2013, année noire pour la réforme agraire

Maïs transgénique de la multinationale suisse Syngenta, Sertão de Sergipe

Maïs transgénique de la multinationale suisse Syngenta, Sertão de Sergipe

Pour les travailleurs ruraux brésiliens, l’année 2013 restera comme un mauvais souvenir: la réforme agraire y a réalisé son pire score depuis la fin de la dictature militaire (1984): la présidente Dilma Rousseff (PT, Parti des Travailleurs) n’a désapproprié, en fin d’année, que 100 fazendas (grandes propriétés), de proportions réduites, bénéficiant à peine 5000 familles sans-terre à travers le pays. Pour rappel: plus de 150 000 familles attendent un lopin de terre sous les bâches des acampamentos. Dans l’Etat de Sergipe, seule une cinquantaine de familles – sur plus de 8000 acampadas – ont reçu une terre.

Une comparaison, pour prendre la mesure de la situation: en 2006, le président Lula accordait une terre à 117 00 familles (le meilleur chiffre de ses deux mandats); en 1998, le président Fernando Henrique Cardoso, pourtant grand ennemi des Sans-Terre et partisan des thèses néolibérales, accordait un lopin à 101 000 familles (Tous les chiffres sur les désappropriations et le nombre de nouveaux établissements sont de l’Institut National pour la Colonisation et la Réforme Agraire (INCRA, l’organe gouvernemental responsable pour la réforme agraire).

### Données sources
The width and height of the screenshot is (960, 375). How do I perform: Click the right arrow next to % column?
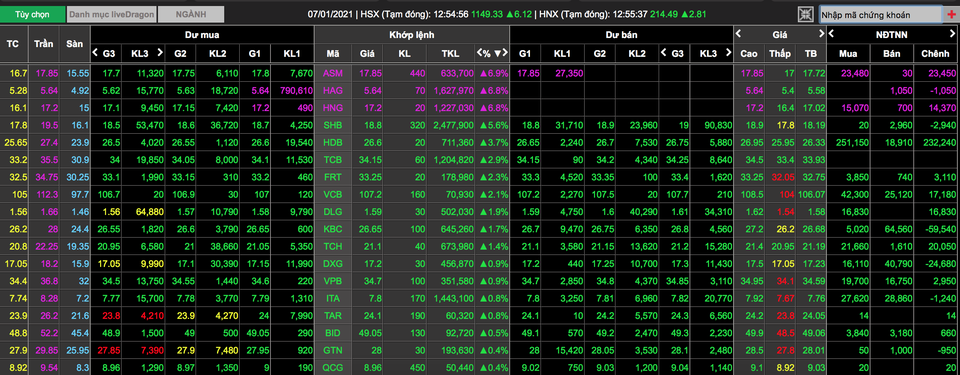click(505, 53)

### Tâches à faire
**A.** Selon l'article sur la réforme agraire, combien de fazendas la présidente Dilma Rousseff a-t-elle désappropriées en fin d'année 2013 ?
**B.** Poursuivez, s'il vous plaît, l'article sur la réforme agraire après sa dernière phrase.

### Réponses rédigées
**A.** Seulement 100 fazendas, de proportions réduites.

**B.**
Bref: la réforme agraire est complètement bloquée. Il s’agit d’une option politique du gouvernement. Son prétexte officiel est qu’il veut favoriser le développement des assentamentos déjà existants, avant d’en créer de nouveaux. Il est démenti par la situation sur le terrain: les investissements en infrastructures dans les assentamentos trâinent en longueur. Dans tout le pays, 150 000 assentados n’ont pas encore de maison! Les priorités sont ailleurs: de juin 2013 à juin 2014, 20% des crédits publics étaient destinés aux petits agriculteurs, qui représentent pourtant 74% de la force de travail rurale, selon les chiffres du Ministère du développement agraire (MDA). Le 80% allait aux moyennes et grandes propriétés contrôlées par les entreprises de l’agronégoce, dont les exportations sont en forte hausse depuis dix ans, garantissant excédents commerciaux et devises destinées au paiement de la dette.

Comme nous le résumait Marluce Melo, coordinatrice de la Commission Pastorale de la Terre (CPT), région Nord-Est: « les grandes corporations contrôlent la terre, la nourriture, et les gouvernements à toute vapeur. Le Brésil est un microcosme de cet projet mortifère du capital. » Les défits pour les mouvements sociaux est grand: il s’agit, selon Marluce, de construire « un nouveau programme de réforme agraire qui ne concerne pas seulement les paysans, mais toute la société. Une réforme agraire qui regroupe les Sans-Terre, les indigènes, les quilombolas (descendants de communautés fondées par les esclaves en fuite), et tous les peuples traditionnels. La réforme agraire populaire annoncée par le MST sera seulement possible si ces populations assument leur responsabilité dans cette réalisation. Le défi est la construction d’une unité dans la diversité. »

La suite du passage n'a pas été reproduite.